Le maire, risque pénal et risque civil : que précise le RGPD ?

Le maire risque pénal et risque civil que précise le RGPD

Le droit des personnes et le RGPD.

Le RGPD stipule clairement que « toute personne ayant subi un dommage matériel ou moral du fait d’une violation du présent règlement a le droit d’obtenir du responsable du traitement ou du sous-traitant réparation du préjudice subi ».

Toute personne considérant que ses droits ont été violés du fait du traitement de ses données personnelles peut donc ainsi exercer un recours juridictionnel contre la collectivité publique, ceci pouvant engager la responsabilité civil et pénal du maire.

Maires et collectivités locales responsables de la mise en oeuvre du RGPD.
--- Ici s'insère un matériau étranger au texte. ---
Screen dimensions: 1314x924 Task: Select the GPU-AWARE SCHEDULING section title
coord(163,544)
Si la collectivité peut faire l’objets d’amendes administratives, le maire peut également être, responsable civilement et pénalement devant les juridictions judiciaires. Ce qui n’exclut aucunement qu’il puisse se retourner à son tour pénalement contre son Délégué à la Protection des Données.
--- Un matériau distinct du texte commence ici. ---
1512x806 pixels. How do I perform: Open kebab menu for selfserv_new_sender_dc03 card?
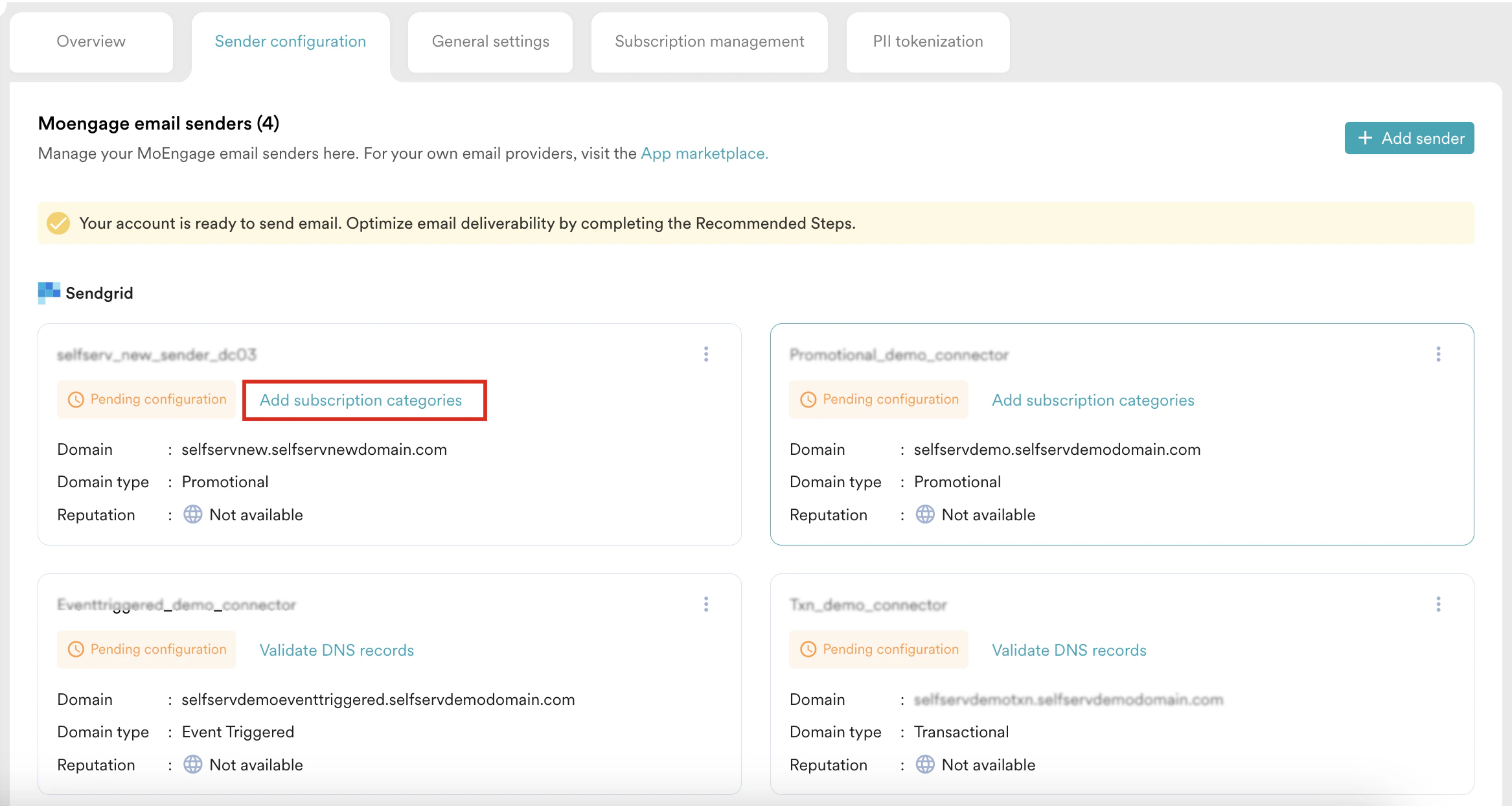706,354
Dans un contexte général de judiciarisation croissante, anticiper un tel risque constitue pour un maire, et peut être de manière encore plus pertinente dans ce cadre-là, un acte de gouvernance responsable. Dès lors se pose la question de prendre en compte

  • les nouveaux risques émergents liés à la digitalisation des données personnelles,
  • l’accroissement sensible de probabilité de certains types de litiges
    • le vol de données,
    • la destructions partielle ou totale de données personnelles,
    • la communication à un tiers,
    • la mauvaise utilisation,
    • la modifications erronées

et d’en évaluer les risques induits :

  • frais de cellules de crise, de récupération de données, d’immobilisations de serveurs,
  • conséquences financière directe et indirecte de pertes de données pour la collectivité,
  • dédommagement d’administrés des conséquences d’une utilisation frauduleuse de la violation de leurs données personnelles.
RGPD : A risques nouveaux, assurances nouvelles.
S’assurer contre les nouveaux risques liés à la mise en application RGPD depuis le 25 mai 2018 est aujourd’hui soumis au libre arbitre des maires. Néanmoins, et l’on peut y voir un signe, une réflexion des pouvoirs publics pour la rendre obligatoire est en cours.